● **PROMPT 1**: In the records below, reproduce the lines verbatim: begin at the line that contains "Expand the toString function entry" and stop after the line that contains "Action: point(2037,342)".

● **SOURCE TEXT**:
# Help needed understanding REW measurements



## floddern (Dec 29, 2011)

Hi Peeps,

I Writing a report about my room treatment here and having with results of SOME meassurements.
Brief info:
The room has been treatet, these are a final measurements.

I ve no idea about the Impule response diagram, are the results OK, bad? Wheres the ITD-Gap?


OK, I ve updated the pictures. waterfalldiagram, IR, RT60, EDT and the spectrogram.

ALL are in the order LR , L , R

Hope this help the overview.


----------



## floddern (Dec 29, 2011)

*Re: Little Help needed w/ final REW measurements*

About the treatment. Well everything has different names ang i d have to look it up so pictures say more than words.

Foam above desk 14 cm thick, 2 square meters.
Foam rear wall 24 cm thick, 2, 5 square meters.


----------



## floddern (Dec 29, 2011)

*Re: Little Help needed w/ final REW measurements*

Pictures of my Room. Front and Rear.


----------



## floddern (Dec 29, 2011)

*Re: Little Help needed w/ final REW measurements*

IR = LR,L,R


----------



## floddern (Dec 29, 2011)

*Re: Little Help needed w/ final REW measurements*

RT 60


----------



## floddern (Dec 29, 2011)

*Re: Little Help needed w/ final REW measurements*

Early Decay Time (EDT)


----------



## floddern (Dec 29, 2011)

*Re: Little Help needed w/ final REW measurements*

Spectrogram LR, L,R


----------



## floddern (Dec 29, 2011)

https://skydrive.live.com/?cid=497c9a62a9d516ca#cid=497C9A62A9D516CA&id=497C9A62A9D516CA%21205


.mdat file excuse german writings


----------



## crom0123 (Feb 14, 2012)

Hi floddern,

Overall your room's frequency response is good.
Some work is needed in the low frequency range 20-150Hz:
-tame the room modes that appear at ~27,36,67,112,137Hz
-fill the big 20db gap you got between 80-100Hz
There are a couple of solutions for that:
1.moving the speakers/listener position-the cheapest solution
2.bass traps-the most effective solution (pricey+lot of work)
3.EQ (please see the BFD section of this forum)

Cheers,
crom


----------



## Barleywater (Dec 11, 2011)

Thanks for posting mdat. Your cloud service is workable.

Basic soundcard cal is perfectly done. I don't see any microphone calibration. What are you using for measurement microphone?

Before coloring your impressions with my observations and analysis, what are your they? How is sound stage/image? How is extended listening session? How does familiar music sound here compared to listening to on other systems?

I see keyboard, so you do composition in space? Are you doing mixing here? 

What was measurement microphone location? Is preferred listening at desk or on couch? It would be good to see measurements from both locations.

In pictures I see the that space is at a premium.

Also that left and right monitors are not same distance from front wall. This has impact on frequency response easily up to 1kHz, small monitors tend to be omnidirectional to here. This in turn impacts imaging. How smoothly does voice pan from side to side? Do male and female differ?

Frequency response of full measurement is not at all surprising. Windowing for complete measurement shows limits to treatment. Yes, even with extreme smoothing, and gating to a few milliseconds response is not flat.

● **PROMPT 2**: Write out a passage of the REW measurements thread above verbatim: begin at the words "Before coloring your" and stop after the words "doing mixing here?".

● **DATA SECTION**:
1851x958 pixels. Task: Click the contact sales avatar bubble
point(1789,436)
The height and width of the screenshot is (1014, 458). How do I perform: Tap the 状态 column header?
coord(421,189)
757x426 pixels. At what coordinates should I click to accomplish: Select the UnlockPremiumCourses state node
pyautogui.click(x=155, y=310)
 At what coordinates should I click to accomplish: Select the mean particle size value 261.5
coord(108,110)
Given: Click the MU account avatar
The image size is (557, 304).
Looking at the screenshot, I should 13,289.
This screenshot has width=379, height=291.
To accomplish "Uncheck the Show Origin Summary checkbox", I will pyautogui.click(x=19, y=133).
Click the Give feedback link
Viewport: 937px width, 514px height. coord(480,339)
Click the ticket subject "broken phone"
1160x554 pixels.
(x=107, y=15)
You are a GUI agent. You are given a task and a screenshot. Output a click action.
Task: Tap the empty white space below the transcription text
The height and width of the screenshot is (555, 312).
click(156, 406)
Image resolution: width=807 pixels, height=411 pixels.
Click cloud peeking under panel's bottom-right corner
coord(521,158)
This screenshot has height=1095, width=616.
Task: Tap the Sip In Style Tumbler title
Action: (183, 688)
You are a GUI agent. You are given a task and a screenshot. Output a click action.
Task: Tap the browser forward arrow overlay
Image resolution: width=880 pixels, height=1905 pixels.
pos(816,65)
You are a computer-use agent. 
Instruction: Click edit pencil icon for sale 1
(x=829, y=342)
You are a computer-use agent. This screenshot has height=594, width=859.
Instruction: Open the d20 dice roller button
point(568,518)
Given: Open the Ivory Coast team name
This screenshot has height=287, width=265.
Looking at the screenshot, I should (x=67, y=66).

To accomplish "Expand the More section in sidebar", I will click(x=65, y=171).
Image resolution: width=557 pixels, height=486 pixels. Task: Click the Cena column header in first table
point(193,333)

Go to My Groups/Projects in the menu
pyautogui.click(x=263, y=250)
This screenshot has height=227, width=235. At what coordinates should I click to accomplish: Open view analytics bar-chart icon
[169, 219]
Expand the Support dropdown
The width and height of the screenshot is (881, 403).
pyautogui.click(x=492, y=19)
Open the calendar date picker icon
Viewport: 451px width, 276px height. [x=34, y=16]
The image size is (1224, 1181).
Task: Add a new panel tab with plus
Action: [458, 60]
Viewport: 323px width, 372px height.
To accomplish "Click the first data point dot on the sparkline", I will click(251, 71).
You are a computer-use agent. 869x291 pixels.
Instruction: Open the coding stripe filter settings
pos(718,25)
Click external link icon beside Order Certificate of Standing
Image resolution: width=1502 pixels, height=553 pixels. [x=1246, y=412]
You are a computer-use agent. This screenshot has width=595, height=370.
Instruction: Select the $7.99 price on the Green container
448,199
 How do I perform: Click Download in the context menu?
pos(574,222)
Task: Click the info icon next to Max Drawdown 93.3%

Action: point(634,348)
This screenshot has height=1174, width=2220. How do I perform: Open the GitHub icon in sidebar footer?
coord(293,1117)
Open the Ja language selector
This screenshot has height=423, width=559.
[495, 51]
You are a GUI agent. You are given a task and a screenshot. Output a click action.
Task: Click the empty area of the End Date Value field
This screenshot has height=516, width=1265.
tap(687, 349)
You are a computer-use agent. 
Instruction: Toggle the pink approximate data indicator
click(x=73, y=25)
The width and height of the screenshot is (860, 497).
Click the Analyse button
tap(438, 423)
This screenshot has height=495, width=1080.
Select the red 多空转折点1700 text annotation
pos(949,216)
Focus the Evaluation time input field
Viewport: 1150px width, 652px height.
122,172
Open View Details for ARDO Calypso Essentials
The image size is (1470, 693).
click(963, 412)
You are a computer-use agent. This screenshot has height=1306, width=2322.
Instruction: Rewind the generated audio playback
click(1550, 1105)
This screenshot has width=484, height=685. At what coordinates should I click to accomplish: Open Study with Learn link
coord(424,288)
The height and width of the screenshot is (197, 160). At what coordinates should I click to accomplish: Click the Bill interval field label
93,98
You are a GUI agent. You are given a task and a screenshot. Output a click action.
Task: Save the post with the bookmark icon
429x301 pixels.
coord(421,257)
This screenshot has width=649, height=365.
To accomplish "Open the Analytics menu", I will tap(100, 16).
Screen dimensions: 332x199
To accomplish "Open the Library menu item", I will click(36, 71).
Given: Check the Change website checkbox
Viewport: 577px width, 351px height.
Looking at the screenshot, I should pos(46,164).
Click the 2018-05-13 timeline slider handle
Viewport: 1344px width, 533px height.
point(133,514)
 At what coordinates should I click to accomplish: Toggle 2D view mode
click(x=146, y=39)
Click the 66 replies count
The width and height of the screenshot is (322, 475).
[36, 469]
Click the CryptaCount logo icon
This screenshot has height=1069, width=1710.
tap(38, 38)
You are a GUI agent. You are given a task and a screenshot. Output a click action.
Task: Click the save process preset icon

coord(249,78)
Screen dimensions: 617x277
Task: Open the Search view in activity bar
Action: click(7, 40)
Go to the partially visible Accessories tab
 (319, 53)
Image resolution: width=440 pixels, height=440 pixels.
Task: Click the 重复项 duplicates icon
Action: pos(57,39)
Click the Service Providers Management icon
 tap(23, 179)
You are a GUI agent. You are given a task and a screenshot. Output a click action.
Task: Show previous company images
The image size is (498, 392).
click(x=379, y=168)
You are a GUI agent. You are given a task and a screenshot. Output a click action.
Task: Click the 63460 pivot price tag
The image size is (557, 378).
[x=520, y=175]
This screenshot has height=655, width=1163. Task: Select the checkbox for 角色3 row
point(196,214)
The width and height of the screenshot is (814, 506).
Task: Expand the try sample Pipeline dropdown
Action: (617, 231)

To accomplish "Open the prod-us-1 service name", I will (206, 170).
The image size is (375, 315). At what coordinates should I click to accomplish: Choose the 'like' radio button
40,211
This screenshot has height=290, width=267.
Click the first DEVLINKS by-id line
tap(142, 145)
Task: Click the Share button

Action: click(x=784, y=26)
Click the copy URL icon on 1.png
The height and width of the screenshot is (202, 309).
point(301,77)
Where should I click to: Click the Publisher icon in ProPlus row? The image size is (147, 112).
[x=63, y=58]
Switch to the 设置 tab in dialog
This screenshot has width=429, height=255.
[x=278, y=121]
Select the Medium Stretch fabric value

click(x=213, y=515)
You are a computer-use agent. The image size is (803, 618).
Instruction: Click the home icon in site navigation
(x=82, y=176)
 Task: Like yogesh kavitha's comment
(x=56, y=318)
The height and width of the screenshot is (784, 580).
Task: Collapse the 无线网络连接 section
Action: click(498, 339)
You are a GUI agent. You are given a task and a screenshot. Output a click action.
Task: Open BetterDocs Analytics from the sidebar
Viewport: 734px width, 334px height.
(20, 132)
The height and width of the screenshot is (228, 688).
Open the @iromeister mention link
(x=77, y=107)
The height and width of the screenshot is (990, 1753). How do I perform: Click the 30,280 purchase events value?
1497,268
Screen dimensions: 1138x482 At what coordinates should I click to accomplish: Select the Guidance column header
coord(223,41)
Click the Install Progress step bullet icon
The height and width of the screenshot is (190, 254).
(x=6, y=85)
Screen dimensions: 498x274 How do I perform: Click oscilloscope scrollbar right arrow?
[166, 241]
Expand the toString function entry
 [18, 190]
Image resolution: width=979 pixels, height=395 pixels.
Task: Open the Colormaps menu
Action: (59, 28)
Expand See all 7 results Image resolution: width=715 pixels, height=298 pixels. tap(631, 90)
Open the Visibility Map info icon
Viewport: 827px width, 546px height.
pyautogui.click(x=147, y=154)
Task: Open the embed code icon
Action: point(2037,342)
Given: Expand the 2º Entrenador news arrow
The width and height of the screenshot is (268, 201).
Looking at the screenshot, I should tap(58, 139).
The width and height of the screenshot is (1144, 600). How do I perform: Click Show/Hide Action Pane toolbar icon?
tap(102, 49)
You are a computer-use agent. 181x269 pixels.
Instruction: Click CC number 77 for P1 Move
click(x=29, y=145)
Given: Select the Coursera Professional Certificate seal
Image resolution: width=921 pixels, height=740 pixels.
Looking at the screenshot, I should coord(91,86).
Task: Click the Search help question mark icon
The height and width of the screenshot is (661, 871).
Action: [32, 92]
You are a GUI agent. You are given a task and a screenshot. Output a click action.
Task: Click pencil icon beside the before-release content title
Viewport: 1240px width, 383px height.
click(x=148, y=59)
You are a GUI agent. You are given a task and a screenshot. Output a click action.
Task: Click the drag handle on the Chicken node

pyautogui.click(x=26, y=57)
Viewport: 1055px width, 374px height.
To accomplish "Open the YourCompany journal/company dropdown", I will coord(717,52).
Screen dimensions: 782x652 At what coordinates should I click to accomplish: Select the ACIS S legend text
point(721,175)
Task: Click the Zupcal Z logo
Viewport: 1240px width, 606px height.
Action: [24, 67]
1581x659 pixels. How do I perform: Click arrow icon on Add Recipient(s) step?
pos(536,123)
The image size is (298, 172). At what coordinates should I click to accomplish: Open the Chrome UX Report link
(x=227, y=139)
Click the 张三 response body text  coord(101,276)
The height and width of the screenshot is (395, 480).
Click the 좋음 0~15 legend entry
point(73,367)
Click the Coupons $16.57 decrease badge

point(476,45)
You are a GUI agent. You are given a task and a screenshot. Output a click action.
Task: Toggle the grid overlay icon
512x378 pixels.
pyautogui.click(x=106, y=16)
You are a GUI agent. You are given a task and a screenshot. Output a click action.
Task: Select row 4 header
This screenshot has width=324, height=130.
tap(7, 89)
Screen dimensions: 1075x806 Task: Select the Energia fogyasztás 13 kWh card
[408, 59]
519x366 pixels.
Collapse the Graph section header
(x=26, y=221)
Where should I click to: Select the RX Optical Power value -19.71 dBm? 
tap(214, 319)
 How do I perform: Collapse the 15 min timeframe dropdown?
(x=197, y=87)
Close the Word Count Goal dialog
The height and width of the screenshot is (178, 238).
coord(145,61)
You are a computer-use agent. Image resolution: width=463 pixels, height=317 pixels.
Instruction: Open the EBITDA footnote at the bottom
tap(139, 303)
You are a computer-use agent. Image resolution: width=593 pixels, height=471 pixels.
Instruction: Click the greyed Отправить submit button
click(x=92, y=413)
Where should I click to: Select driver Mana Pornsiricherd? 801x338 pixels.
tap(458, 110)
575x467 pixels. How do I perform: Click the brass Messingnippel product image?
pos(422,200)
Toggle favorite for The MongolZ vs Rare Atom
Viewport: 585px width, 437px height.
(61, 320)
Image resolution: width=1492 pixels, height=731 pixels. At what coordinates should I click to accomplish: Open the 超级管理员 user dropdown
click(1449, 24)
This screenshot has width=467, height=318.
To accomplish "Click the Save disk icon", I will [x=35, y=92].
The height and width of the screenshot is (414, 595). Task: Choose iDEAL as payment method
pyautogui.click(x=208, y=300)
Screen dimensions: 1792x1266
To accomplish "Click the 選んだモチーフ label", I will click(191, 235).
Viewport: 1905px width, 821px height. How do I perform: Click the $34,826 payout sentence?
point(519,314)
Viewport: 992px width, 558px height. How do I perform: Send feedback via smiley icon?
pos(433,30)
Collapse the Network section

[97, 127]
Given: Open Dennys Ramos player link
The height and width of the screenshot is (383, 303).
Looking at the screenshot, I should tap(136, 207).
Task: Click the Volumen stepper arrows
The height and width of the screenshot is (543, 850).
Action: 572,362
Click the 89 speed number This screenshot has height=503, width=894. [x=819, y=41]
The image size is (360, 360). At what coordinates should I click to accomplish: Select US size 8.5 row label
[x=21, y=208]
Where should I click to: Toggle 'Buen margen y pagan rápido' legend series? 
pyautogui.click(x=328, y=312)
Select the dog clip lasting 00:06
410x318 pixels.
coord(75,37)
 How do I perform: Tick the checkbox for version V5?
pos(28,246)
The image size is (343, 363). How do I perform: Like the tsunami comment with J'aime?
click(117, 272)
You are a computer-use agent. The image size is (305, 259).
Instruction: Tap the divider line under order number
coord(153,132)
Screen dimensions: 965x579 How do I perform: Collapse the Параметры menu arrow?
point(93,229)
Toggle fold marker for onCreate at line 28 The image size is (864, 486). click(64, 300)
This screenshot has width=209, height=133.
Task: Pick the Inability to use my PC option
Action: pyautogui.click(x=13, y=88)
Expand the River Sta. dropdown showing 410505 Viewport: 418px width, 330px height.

● **EXPECTED ANSWER 1**:
Expand the toString function entry
 [18, 190]
Image resolution: width=979 pixels, height=395 pixels.
Task: Open the Colormaps menu
Action: (59, 28)
Expand See all 7 results Image resolution: width=715 pixels, height=298 pixels. tap(631, 90)
Open the Visibility Map info icon
Viewport: 827px width, 546px height.
pyautogui.click(x=147, y=154)
Task: Open the embed code icon
Action: point(2037,342)

● **EXPECTED ANSWER 2**:
Before coloring your impressions with my observations and analysis, what are your they? How is sound stage/image? How is extended listening session? How does familiar music sound here compared to listening to on other systems?

I see keyboard, so you do composition in space? Are you doing mixing here?